Zinc's total mass fractions were determined in the milk samples using a microwave-assisted acid digestion. In brief, 2.5 mL of milk samples or 250 mg of the certified reference material was directly weighted in the microwave vessel. Then, 1.0 mL of H₂O₂ 30% (w/v), 1 mL of H₂O and 1.0 mL of HNO₃ 65% (v/v) were added and the mixture submitted to the following microwave heating program: 5 min from 0 to 100 W, 5 min at 600 W, 5 min at 1000 W followed by 15 min of cooling. After digestion and cooling, the digests were transferred to volumetric flasks and the volume was made up to 20 mL with deionized water.

Protein bands (8 mm wide by 3 to 5 mm in height) of the milk samples and the blank (gel region without the protein) obtained by electrophoresis were cut, washed with deionized water and dried on filter paper for 15 min in the laminar flow cabinet before weighting (each band was approximately 50 mg). The bands were placed in PTFE mini-bottles, and 75 μL 65% (v/v) HNO3 plus 75 μL 30% (w/v) H₂O₂ were added.

The mini bottles were placed into the microwave PFA vials containing 2 mL deionized water. Figure 1 shows the container configuration used. The microwave heating program was run as follows: 1 min from 0 to 250 W, 1 min at 0 W, 5 min at 250 W, 5 min at 400 W, 10 min at 750 W followed by 10 min of cooling. After digestion and cooling, the digests were transferred to volumetric flasks and the volume was made up to 3.5 mL with deionized water.

2.4.3 Gel Electrophoresis

Urea-polyacrylamide gel electrophoresis (UREA-PAGE) was carried out using a separation gel composed of acrylamide (4% for stacking gel and 10% for separation gel), as described by Egito et al.¹⁸, with modifications.

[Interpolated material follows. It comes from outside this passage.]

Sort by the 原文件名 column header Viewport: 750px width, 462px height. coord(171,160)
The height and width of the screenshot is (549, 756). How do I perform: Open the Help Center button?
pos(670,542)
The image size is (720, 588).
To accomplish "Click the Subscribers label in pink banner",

The separation gel was composed of 2.25 mL acrylamide/Bis (40 g acrylamide (Invitrogen, USA) and 2 g N,N-methylene bisacrylamide (BIS) (Sigma, Germany) in 100 mL solution) and 7.10 mL separation gel buffer (6.43 g of TRIS (Synth, SP, Brazil), 38.57 g urea (J.T. Baker, Germany), 0.572 mL HCl (Aldrich Chemical, Milwaukee, WI, USA), with pH adjusted to 8.9 in 100 mL solution).

The stacking gel was prepared using 0.39 mL acrylamide/Bis and 3.52 mL stacking gel buffer (0.830 g TRIS, 30 g urea, 0.44 mL HCl, with pH adjusted to 7.6 in 100 mL solution). Both gels also contained N,N,N',N'-tetramethylethylenediamine (TEMED) (J.T. Baker, Germany) and 10% (m/v) ammonium persulfate (Sigma, Germany). Finally, Tris-glycine buffer solution (3.75 g TRIS and 18.25 g glycine (Sigma, Germany) in 250 mL of solution, diluted 5 times) was used in the reservoir.

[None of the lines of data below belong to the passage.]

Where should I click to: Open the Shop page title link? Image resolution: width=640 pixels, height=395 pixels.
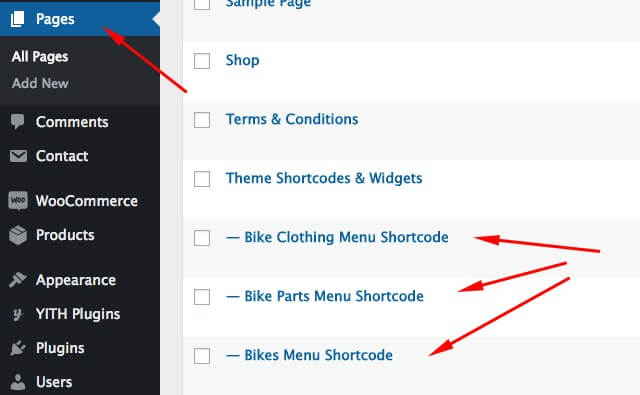(x=242, y=60)
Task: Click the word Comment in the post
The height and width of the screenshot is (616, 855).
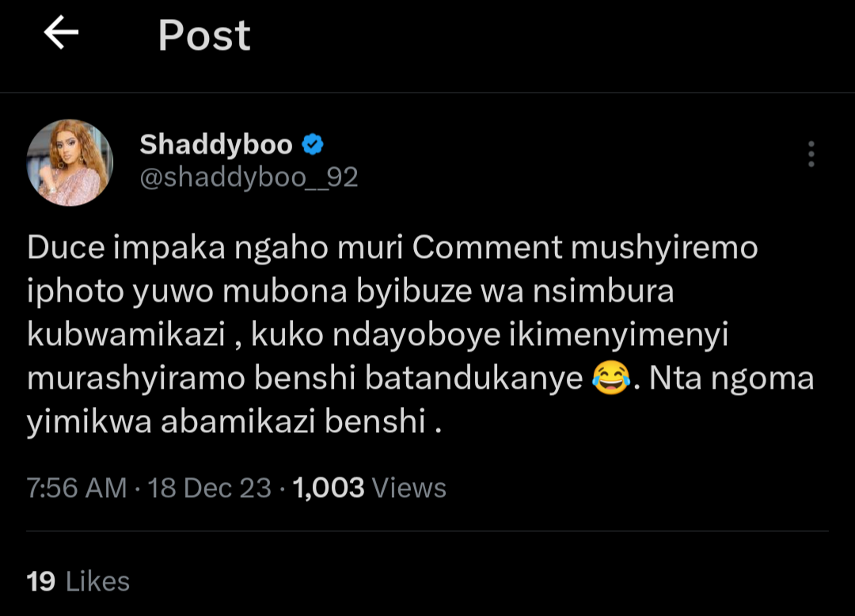Action: (x=485, y=249)
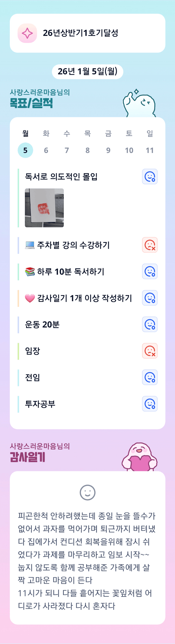Toggle status face for 하루 10분 독서하기
This screenshot has height=644, width=175.
(x=150, y=272)
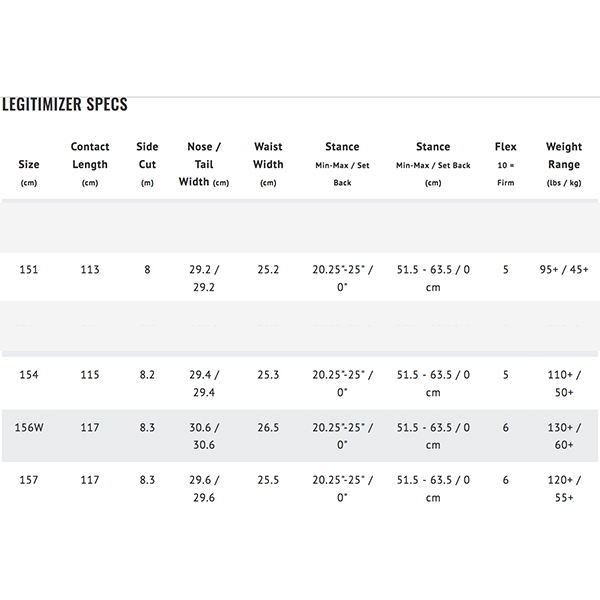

To sample preparation, 30 µL of samples and standard curve of purified protein markers (GE Healthcare) were dissolved in 1.0 mL of buffer solution, composed by 0.375 g TRIS, 24.5 g urea, 0.2 mL HCl, 0.35 mL β-mercaptoethanol (Inlab, Brazil) and 0.075 g bromophenol blue (Merck) diluted to 50 mL with water. After dissolution, the samples were immersed in a water bath at 40 °C for 1 h and centrifuged at 5 °C for 10 min at 10000×g. Then, 30 µL of supernatant was applied to a single slot. The initial and final currents were 23 and 24 mA and the voltage was set at 90 V for 4.5 h. After the protein migration, protein bands were stained overnight with a solution containing 0.5 g of Coomassie brilliant blue G-250 (Sigma, Germany) and 3.75 mL of H₂SO₄ (Quemis, Brazil) in 500 mL solution. This solution was then filtered using filter paper and mixed to 55.6 mL of 10 mol L^-1 KOH and 66.67 mL of 12% (w/v) trichloroacetic acid (Synth, Brazil). Finally, the gels were washed with deionized water and stored in 10% (v/v) glycerol 10% (v/v) methanol solution (Proquímios, Brazil).

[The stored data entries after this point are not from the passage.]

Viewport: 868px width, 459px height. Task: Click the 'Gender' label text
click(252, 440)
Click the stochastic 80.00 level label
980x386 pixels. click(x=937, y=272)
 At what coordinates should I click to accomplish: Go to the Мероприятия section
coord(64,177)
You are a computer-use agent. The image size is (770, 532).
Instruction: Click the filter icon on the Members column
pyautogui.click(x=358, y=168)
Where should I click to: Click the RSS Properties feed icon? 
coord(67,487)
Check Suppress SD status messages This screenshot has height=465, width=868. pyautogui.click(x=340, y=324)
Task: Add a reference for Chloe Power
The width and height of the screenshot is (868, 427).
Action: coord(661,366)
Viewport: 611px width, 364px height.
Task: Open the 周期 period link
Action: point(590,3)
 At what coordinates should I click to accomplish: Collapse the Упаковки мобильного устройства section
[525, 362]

The molecular weight proteins were estimated according to standard purified protein markers, including phosphorylase b (97.0 kDa), albumin (66.0 kDa), ovalbumin (45.0 kDa), carbonic anhydrase (30.0 kDa), trypsin inhibitor (20.1 kDa) and α–Lactalbumin (14.4 kDa). The gel electrophoresis UREA-PAGE was performed in triplicate for each sample and separately to avoid contamination.

2.4.4 Determination of Total Protein concentration

The total protein concentration was determined through the Bradford method¹⁹ by adding 1.25 mL of the Bradford reagent (Coomassie Brilliant Blue G-250) and 100 μL of bovine serum albumin (BSA) (Sigma, USA) standard solutions or the samples and measuring the absorbance after 5 min at 595 nm, in triplicate. The analytical curve was constructed by using standard solutions of BSA at concentrations between 50 and 250 mg L^-1, prepared by successive dilutions of a stock solution containing 1000 mg L^-1 of BSA.

3. Results and discussion

3.1 Gel Electrophoresis

Figure 2 shows the gels electrophoresis obtained for each milk sample, where columns 2 to 6 correspond to the protein bands of each sample, and column 1 shows the low molecular weight (LMW) standard protein (14.4 to 97 kDa). The dashed rectangles represent the bands studied with the approximate molecular weight, as this is a qualitative analysis. The protein molecular mass values, found from top to bottom, were 52 and 39 kDa for the soybean milk base (column 2), 32 and 24 kDa for raw sheep (column 3), 32 and 24 kDa for UHT cow (column 4), 32 kDa for UHT goat (column 5) and 32 and 24 kDa raw cow (column 6).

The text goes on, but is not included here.